#### Input records

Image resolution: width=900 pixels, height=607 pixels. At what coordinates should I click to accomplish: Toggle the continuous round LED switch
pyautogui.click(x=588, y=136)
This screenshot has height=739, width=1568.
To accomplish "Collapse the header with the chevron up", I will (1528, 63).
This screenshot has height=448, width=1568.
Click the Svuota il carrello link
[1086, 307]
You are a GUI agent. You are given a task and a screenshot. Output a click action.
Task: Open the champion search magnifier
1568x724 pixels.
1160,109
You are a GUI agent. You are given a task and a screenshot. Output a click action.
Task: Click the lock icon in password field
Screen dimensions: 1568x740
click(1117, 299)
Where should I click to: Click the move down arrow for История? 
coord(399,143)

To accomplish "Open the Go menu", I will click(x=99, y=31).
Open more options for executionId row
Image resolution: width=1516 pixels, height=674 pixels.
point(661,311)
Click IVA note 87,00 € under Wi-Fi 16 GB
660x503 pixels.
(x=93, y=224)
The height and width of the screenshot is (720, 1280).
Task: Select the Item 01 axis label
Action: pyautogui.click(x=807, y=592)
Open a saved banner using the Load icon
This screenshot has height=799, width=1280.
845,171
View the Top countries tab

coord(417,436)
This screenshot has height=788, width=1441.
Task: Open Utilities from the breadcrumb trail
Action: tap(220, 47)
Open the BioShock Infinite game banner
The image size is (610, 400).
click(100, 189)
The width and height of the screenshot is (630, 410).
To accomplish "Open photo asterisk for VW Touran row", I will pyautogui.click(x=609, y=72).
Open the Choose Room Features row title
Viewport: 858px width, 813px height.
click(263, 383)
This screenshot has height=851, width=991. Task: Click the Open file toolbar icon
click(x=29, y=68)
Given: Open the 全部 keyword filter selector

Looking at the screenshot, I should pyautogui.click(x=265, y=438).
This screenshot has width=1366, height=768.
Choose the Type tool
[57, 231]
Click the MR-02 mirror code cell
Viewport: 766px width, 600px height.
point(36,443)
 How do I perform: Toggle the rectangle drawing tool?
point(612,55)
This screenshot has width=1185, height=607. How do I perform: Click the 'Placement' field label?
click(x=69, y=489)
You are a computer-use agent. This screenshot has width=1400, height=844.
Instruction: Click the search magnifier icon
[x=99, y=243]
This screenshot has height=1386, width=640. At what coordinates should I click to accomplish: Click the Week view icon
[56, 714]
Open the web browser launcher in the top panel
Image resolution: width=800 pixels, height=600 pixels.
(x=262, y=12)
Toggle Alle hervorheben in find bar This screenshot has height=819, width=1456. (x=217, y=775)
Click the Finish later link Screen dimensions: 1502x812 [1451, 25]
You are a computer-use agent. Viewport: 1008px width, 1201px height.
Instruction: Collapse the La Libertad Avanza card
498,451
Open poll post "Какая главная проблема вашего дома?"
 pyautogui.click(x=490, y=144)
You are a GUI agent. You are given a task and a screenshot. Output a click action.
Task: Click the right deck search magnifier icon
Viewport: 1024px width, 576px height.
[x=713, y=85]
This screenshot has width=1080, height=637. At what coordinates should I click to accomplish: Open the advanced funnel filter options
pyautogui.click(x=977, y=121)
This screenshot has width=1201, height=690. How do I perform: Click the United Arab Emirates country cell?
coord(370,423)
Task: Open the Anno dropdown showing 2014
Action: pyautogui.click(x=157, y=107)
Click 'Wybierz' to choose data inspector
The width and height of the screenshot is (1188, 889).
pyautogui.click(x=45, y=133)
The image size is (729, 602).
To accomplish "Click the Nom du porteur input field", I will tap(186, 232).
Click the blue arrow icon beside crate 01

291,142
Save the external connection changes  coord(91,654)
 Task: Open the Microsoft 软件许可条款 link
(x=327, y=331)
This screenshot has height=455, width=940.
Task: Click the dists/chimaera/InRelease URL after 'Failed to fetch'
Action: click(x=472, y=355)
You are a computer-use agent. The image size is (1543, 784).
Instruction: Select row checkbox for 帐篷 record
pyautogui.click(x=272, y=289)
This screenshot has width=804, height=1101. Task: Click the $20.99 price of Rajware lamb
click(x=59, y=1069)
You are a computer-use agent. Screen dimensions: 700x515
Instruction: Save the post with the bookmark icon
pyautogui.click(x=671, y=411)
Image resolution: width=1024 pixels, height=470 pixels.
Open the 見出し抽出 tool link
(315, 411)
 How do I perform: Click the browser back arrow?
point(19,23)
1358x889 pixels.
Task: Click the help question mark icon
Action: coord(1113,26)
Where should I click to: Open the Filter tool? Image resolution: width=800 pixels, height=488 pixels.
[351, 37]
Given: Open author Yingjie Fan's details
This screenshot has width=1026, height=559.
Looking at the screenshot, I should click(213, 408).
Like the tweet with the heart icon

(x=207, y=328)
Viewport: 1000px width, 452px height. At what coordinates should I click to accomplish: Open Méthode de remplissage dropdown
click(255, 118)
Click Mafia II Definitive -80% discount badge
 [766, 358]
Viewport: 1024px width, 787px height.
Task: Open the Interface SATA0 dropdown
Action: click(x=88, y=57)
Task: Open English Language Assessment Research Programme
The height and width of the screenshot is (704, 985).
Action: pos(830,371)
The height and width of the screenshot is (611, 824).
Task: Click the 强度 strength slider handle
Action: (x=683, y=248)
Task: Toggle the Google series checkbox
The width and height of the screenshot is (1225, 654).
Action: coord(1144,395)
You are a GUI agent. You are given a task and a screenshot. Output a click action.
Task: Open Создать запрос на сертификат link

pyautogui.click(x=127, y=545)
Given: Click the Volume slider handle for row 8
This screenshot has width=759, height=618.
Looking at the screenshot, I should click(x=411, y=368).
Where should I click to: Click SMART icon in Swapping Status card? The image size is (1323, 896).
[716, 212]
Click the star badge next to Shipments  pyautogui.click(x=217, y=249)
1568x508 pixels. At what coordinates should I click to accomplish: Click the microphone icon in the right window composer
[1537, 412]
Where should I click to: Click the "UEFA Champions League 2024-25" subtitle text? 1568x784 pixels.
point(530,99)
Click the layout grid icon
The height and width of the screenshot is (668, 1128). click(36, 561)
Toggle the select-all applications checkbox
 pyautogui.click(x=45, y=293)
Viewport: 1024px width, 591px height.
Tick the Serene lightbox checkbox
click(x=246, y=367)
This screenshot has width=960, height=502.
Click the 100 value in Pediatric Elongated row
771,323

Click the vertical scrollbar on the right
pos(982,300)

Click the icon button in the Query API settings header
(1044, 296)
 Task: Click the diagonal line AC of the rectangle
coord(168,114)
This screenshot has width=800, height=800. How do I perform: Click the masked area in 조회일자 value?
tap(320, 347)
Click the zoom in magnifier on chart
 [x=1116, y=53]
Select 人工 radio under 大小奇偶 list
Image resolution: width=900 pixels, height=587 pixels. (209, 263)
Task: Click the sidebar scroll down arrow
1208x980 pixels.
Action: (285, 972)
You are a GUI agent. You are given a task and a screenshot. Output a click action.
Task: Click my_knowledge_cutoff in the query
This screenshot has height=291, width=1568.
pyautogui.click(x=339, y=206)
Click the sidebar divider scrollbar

#### Directions
The records shown above must be returned in full, exactly as written.

#### Solution
Image resolution: width=900 pixels, height=607 pixels. At what coordinates should I click to accomplish: Toggle the continuous round LED switch
pyautogui.click(x=588, y=136)
This screenshot has height=739, width=1568.
To accomplish "Collapse the header with the chevron up", I will (1528, 63).
This screenshot has height=448, width=1568.
Click the Svuota il carrello link
[1086, 307]
You are a GUI agent. You are given a task and a screenshot. Output a click action.
Task: Open the champion search magnifier
1568x724 pixels.
1160,109
You are a GUI agent. You are given a task and a screenshot. Output a click action.
Task: Click the lock icon in password field
Screen dimensions: 1568x740
click(1117, 299)
Where should I click to: Click the move down arrow for История? 
coord(399,143)

To accomplish "Open the Go menu", I will click(x=99, y=31).
Open more options for executionId row
Image resolution: width=1516 pixels, height=674 pixels.
point(661,311)
Click IVA note 87,00 € under Wi-Fi 16 GB
660x503 pixels.
(x=93, y=224)
The height and width of the screenshot is (720, 1280).
Task: Select the Item 01 axis label
Action: pyautogui.click(x=807, y=592)
Open a saved banner using the Load icon
This screenshot has height=799, width=1280.
845,171
View the Top countries tab

coord(417,436)
This screenshot has height=788, width=1441.
Task: Open Utilities from the breadcrumb trail
Action: tap(220, 47)
Open the BioShock Infinite game banner
The image size is (610, 400).
click(100, 189)
The width and height of the screenshot is (630, 410).
To accomplish "Open photo asterisk for VW Touran row", I will pyautogui.click(x=609, y=72).
Open the Choose Room Features row title
Viewport: 858px width, 813px height.
click(263, 383)
This screenshot has height=851, width=991. Task: Click the Open file toolbar icon
click(x=29, y=68)
Given: Open the 全部 keyword filter selector

Looking at the screenshot, I should pyautogui.click(x=265, y=438).
This screenshot has width=1366, height=768.
Choose the Type tool
[57, 231]
Click the MR-02 mirror code cell
Viewport: 766px width, 600px height.
point(36,443)
 How do I perform: Toggle the rectangle drawing tool?
point(612,55)
This screenshot has width=1185, height=607. How do I perform: Click the 'Placement' field label?
click(x=69, y=489)
You are a computer-use agent. This screenshot has width=1400, height=844.
Instruction: Click the search magnifier icon
[x=99, y=243]
This screenshot has height=1386, width=640. At what coordinates should I click to accomplish: Click the Week view icon
[56, 714]
Open the web browser launcher in the top panel
Image resolution: width=800 pixels, height=600 pixels.
(x=262, y=12)
Toggle Alle hervorheben in find bar This screenshot has height=819, width=1456. (x=217, y=775)
Click the Finish later link Screen dimensions: 1502x812 [1451, 25]
You are a computer-use agent. Viewport: 1008px width, 1201px height.
Instruction: Collapse the La Libertad Avanza card
498,451
Open poll post "Какая главная проблема вашего дома?"
 pyautogui.click(x=490, y=144)
You are a GUI agent. You are given a task and a screenshot. Output a click action.
Task: Click the right deck search magnifier icon
Viewport: 1024px width, 576px height.
[x=713, y=85]
This screenshot has width=1080, height=637. At what coordinates should I click to accomplish: Open the advanced funnel filter options
pyautogui.click(x=977, y=121)
This screenshot has width=1201, height=690. How do I perform: Click the United Arab Emirates country cell?
coord(370,423)
Task: Open the Anno dropdown showing 2014
Action: pyautogui.click(x=157, y=107)
Click 'Wybierz' to choose data inspector
The width and height of the screenshot is (1188, 889).
pyautogui.click(x=45, y=133)
The image size is (729, 602).
To accomplish "Click the Nom du porteur input field", I will tap(186, 232).
Click the blue arrow icon beside crate 01

291,142
Save the external connection changes  coord(91,654)
 Task: Open the Microsoft 软件许可条款 link
(x=327, y=331)
This screenshot has height=455, width=940.
Task: Click the dists/chimaera/InRelease URL after 'Failed to fetch'
Action: click(x=472, y=355)
You are a computer-use agent. The image size is (1543, 784).
Instruction: Select row checkbox for 帐篷 record
pyautogui.click(x=272, y=289)
This screenshot has width=804, height=1101. Task: Click the $20.99 price of Rajware lamb
click(x=59, y=1069)
You are a computer-use agent. Screen dimensions: 700x515
Instruction: Save the post with the bookmark icon
pyautogui.click(x=671, y=411)
Image resolution: width=1024 pixels, height=470 pixels.
Open the 見出し抽出 tool link
(315, 411)
 How do I perform: Click the browser back arrow?
point(19,23)
1358x889 pixels.
Task: Click the help question mark icon
Action: coord(1113,26)
Where should I click to: Open the Filter tool? Image resolution: width=800 pixels, height=488 pixels.
[351, 37]
Given: Open author Yingjie Fan's details
This screenshot has width=1026, height=559.
Looking at the screenshot, I should click(213, 408).
Like the tweet with the heart icon

(x=207, y=328)
Viewport: 1000px width, 452px height. At what coordinates should I click to accomplish: Open Méthode de remplissage dropdown
click(255, 118)
Click Mafia II Definitive -80% discount badge
 [766, 358]
Viewport: 1024px width, 787px height.
Task: Open the Interface SATA0 dropdown
Action: click(x=88, y=57)
Task: Open English Language Assessment Research Programme
The height and width of the screenshot is (704, 985).
Action: pos(830,371)
The height and width of the screenshot is (611, 824).
Task: Click the 强度 strength slider handle
Action: (x=683, y=248)
Task: Toggle the Google series checkbox
The width and height of the screenshot is (1225, 654).
Action: coord(1144,395)
You are a GUI agent. You are given a task and a screenshot. Output a click action.
Task: Open Создать запрос на сертификат link

pyautogui.click(x=127, y=545)
Given: Click the Volume slider handle for row 8
This screenshot has width=759, height=618.
Looking at the screenshot, I should click(x=411, y=368).
Where should I click to: Click SMART icon in Swapping Status card? The image size is (1323, 896).
[716, 212]
Click the star badge next to Shipments  pyautogui.click(x=217, y=249)
1568x508 pixels. At what coordinates should I click to accomplish: Click the microphone icon in the right window composer
[1537, 412]
Where should I click to: Click the "UEFA Champions League 2024-25" subtitle text? 1568x784 pixels.
point(530,99)
Click the layout grid icon
The height and width of the screenshot is (668, 1128). click(36, 561)
Toggle the select-all applications checkbox
 pyautogui.click(x=45, y=293)
Viewport: 1024px width, 591px height.
Tick the Serene lightbox checkbox
click(x=246, y=367)
This screenshot has width=960, height=502.
Click the 100 value in Pediatric Elongated row
771,323

Click the vertical scrollbar on the right
pos(982,300)

Click the icon button in the Query API settings header
(1044, 296)
 Task: Click the diagonal line AC of the rectangle
coord(168,114)
This screenshot has width=800, height=800. How do I perform: Click the masked area in 조회일자 value?
tap(320, 347)
Click the zoom in magnifier on chart
 [x=1116, y=53]
Select 人工 radio under 大小奇偶 list
Image resolution: width=900 pixels, height=587 pixels. (209, 263)
Task: Click the sidebar scroll down arrow
1208x980 pixels.
Action: (285, 972)
You are a GUI agent. You are given a task and a screenshot. Output a click action.
Task: Click my_knowledge_cutoff in the query
This screenshot has height=291, width=1568.
pyautogui.click(x=339, y=206)
Click the sidebar divider scrollbar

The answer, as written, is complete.